As Moses was the first civil rights worker to venture into the "worst state," so he led the way into what is probably the "worst county" in the "worst state." When he accompanied two Negroes to register at the Amite County courthouse, Moses was attacked on the street by a white, who hit him repeatedly with the butt end of a knife.

"I remember very sharply that I didn't want to go immediately back into McComb because my shirt was very bloody and I figured that if we went back in we would probably frighten everybody," he recalls. So, Moses washed up before heading back to McComb. He later required eight stitches to close his head wound.

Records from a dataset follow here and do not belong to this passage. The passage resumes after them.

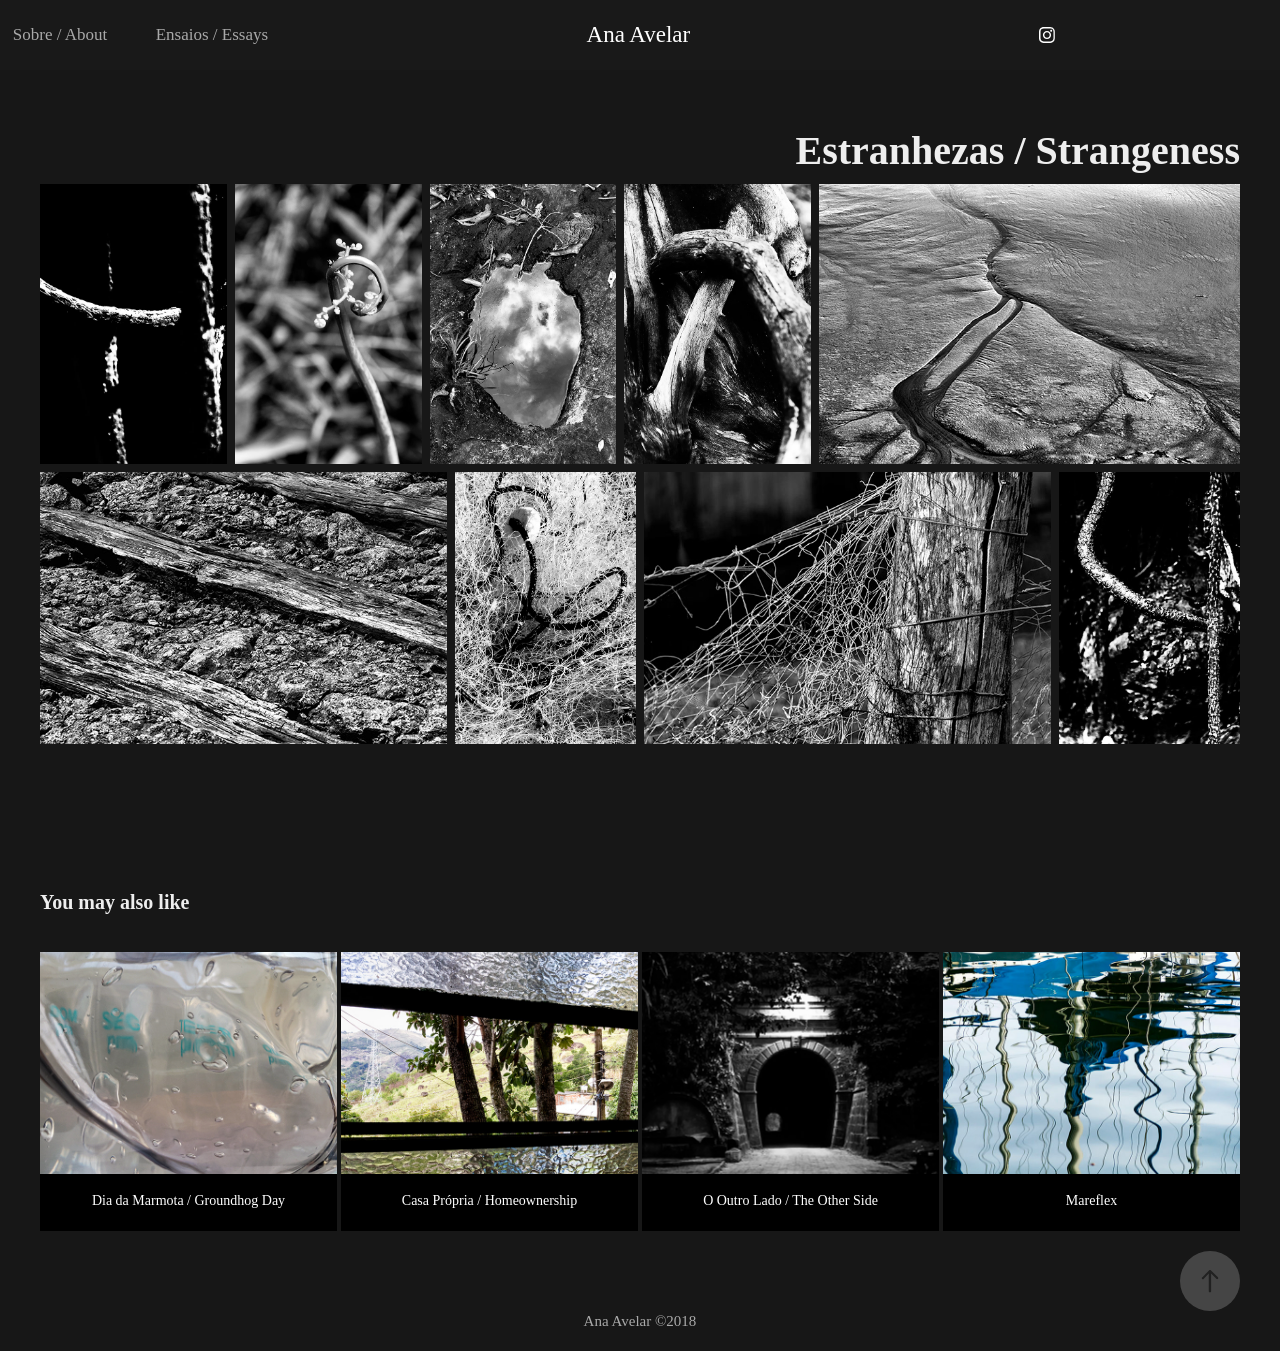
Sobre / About (60, 34)
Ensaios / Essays (212, 34)
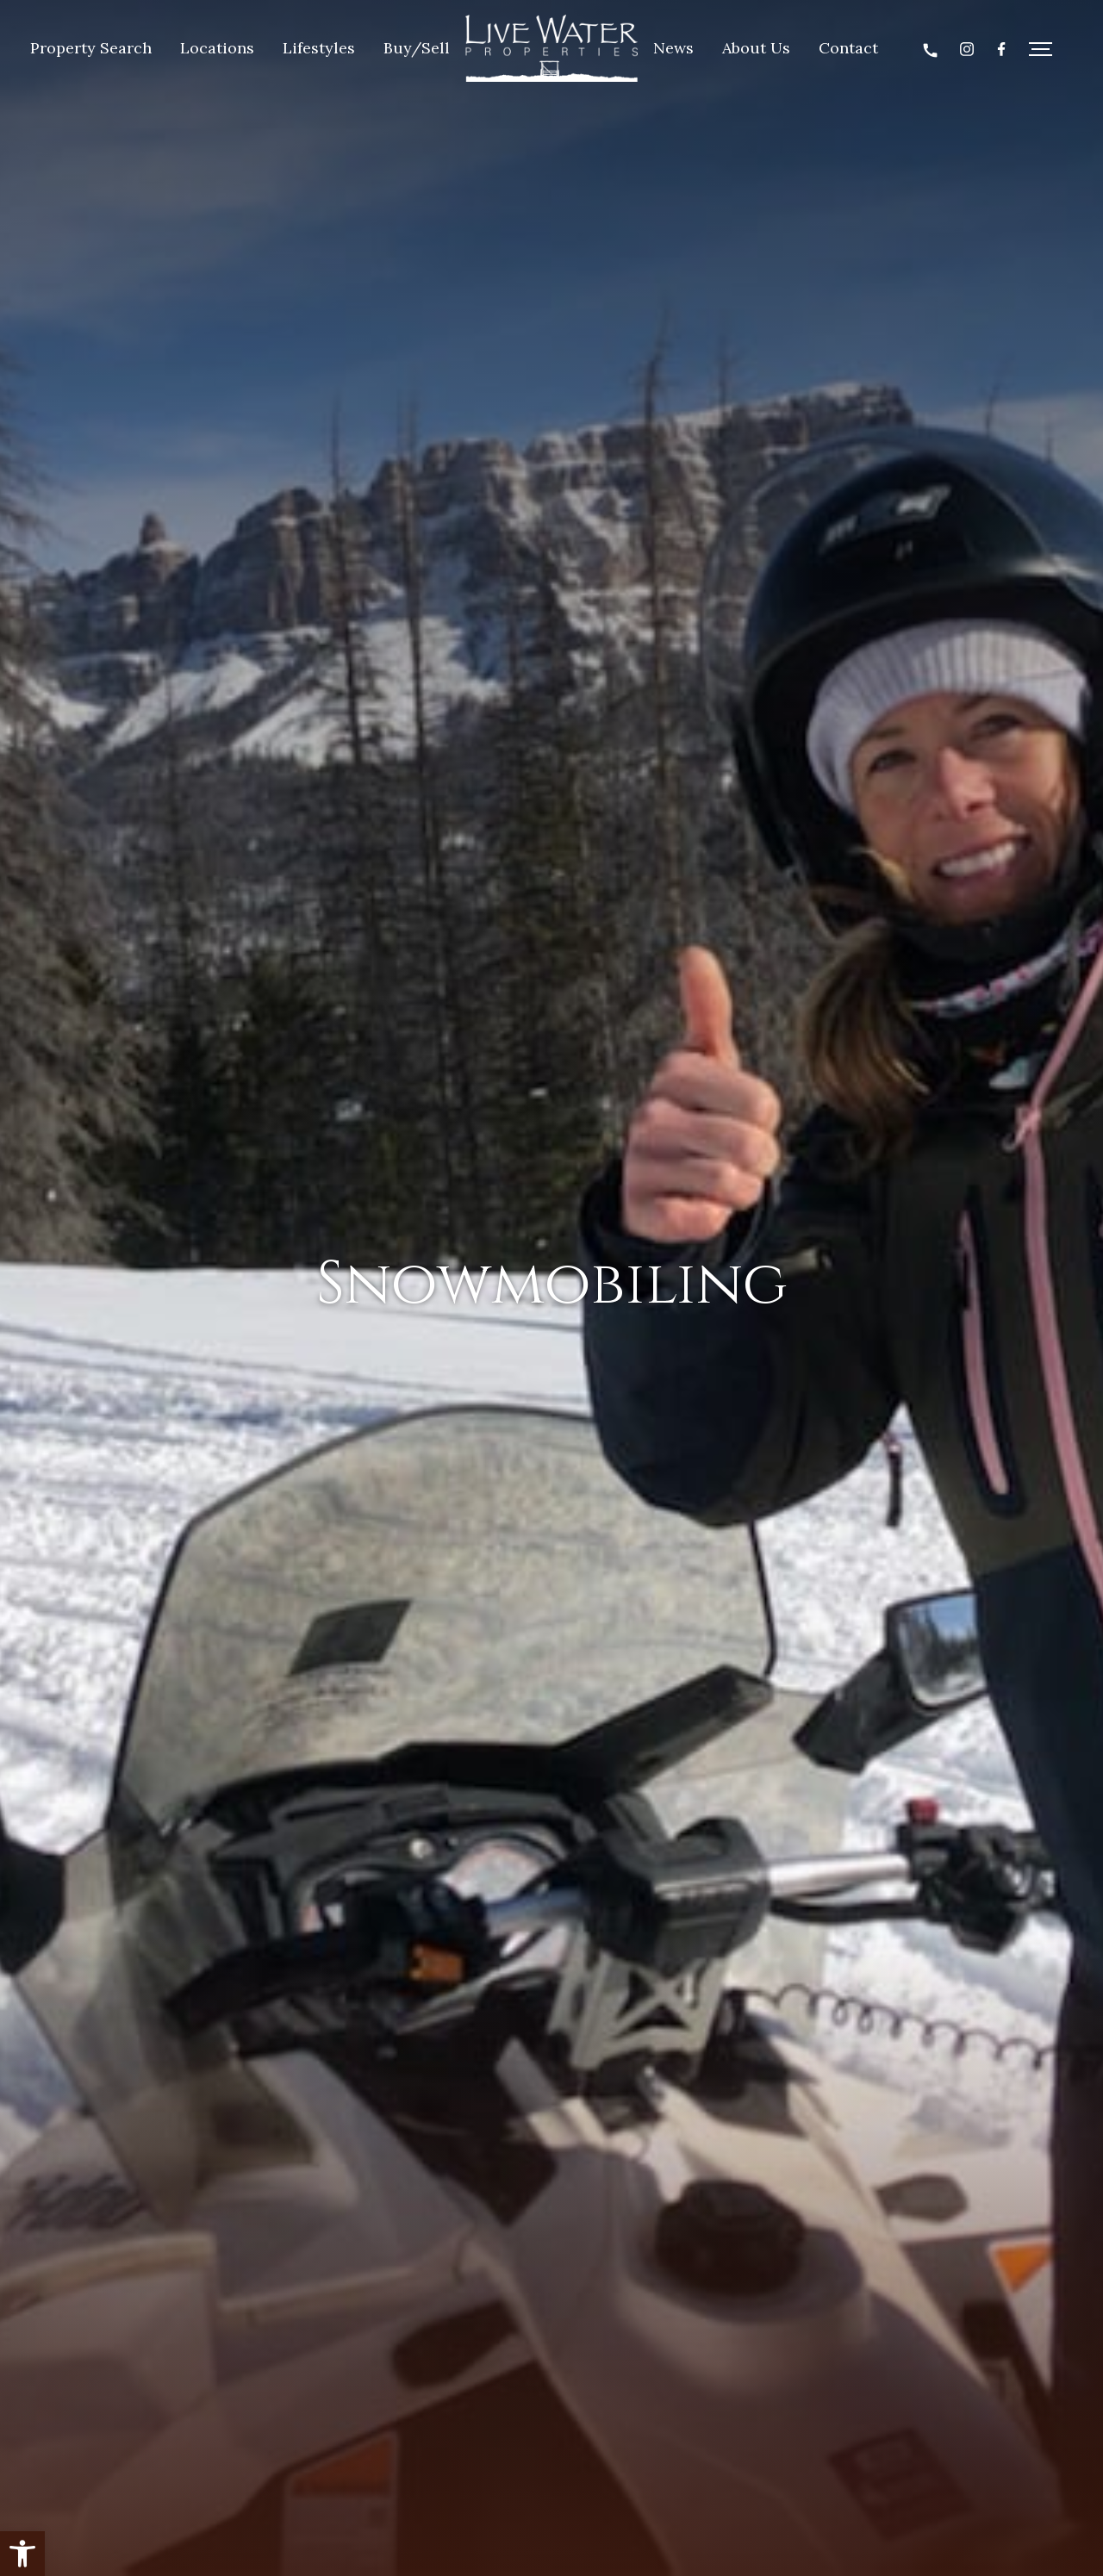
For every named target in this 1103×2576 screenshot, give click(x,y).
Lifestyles (319, 48)
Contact (848, 48)
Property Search (91, 48)
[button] (22, 2553)
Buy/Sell (416, 48)
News (673, 48)
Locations (217, 48)
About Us (756, 48)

If Moses does not seem to fit the role of leader, he fits beautifully the role of teacher. He talks very quietly, very slowly, and very deliberately. "Ask Bob a question and you think he hasn't heard, the answer is so slow in coming," his father says.

Moses squats on his haunches as he thinks, his head resting on his hand. When he replies, he does it almost reluctantly, as though his memories are too painful to recall. Often, the answers are simply new and deeper questions which he poses to the questioner and to himself. He smiles little, and his voice seldom varies from a low monotone.

As he talks, Moses continually returns to a single theme: people are more important than systems. Discussing his proposal that the Federal government should seek a more equitable basis for selecting Federal grand juries, he declares, "The big question is whether the government is willing to probe into our whole system of law, whether it is willing to weigh its concept of law and the sanctity of the Federal system against the lives of the people being killed in Mississippi."

He fuses idealism and politics in a unique way--thrusting the civil rights movement into partisan politics without compromising principles. When Bayard Rustin suggested at a staff meeting during the Democratic Convention that the movement had shifted from the moral sphere into the political sphere, where it would have to accept compromises, Moses disagreed. "We came to the convention not to inject politics into civil rights, but to inject rights into politics," he said. The compromise was rejected.

He replies to legal questions by discussing the beatings and killings which he knows so much better. At a press conference in Cambridge, a reporter asked what precedent there was for trying to change the jury selection system.

"What precedent is there for murder, for bombing, for harassment--the Civil War?" Moses answered quietly.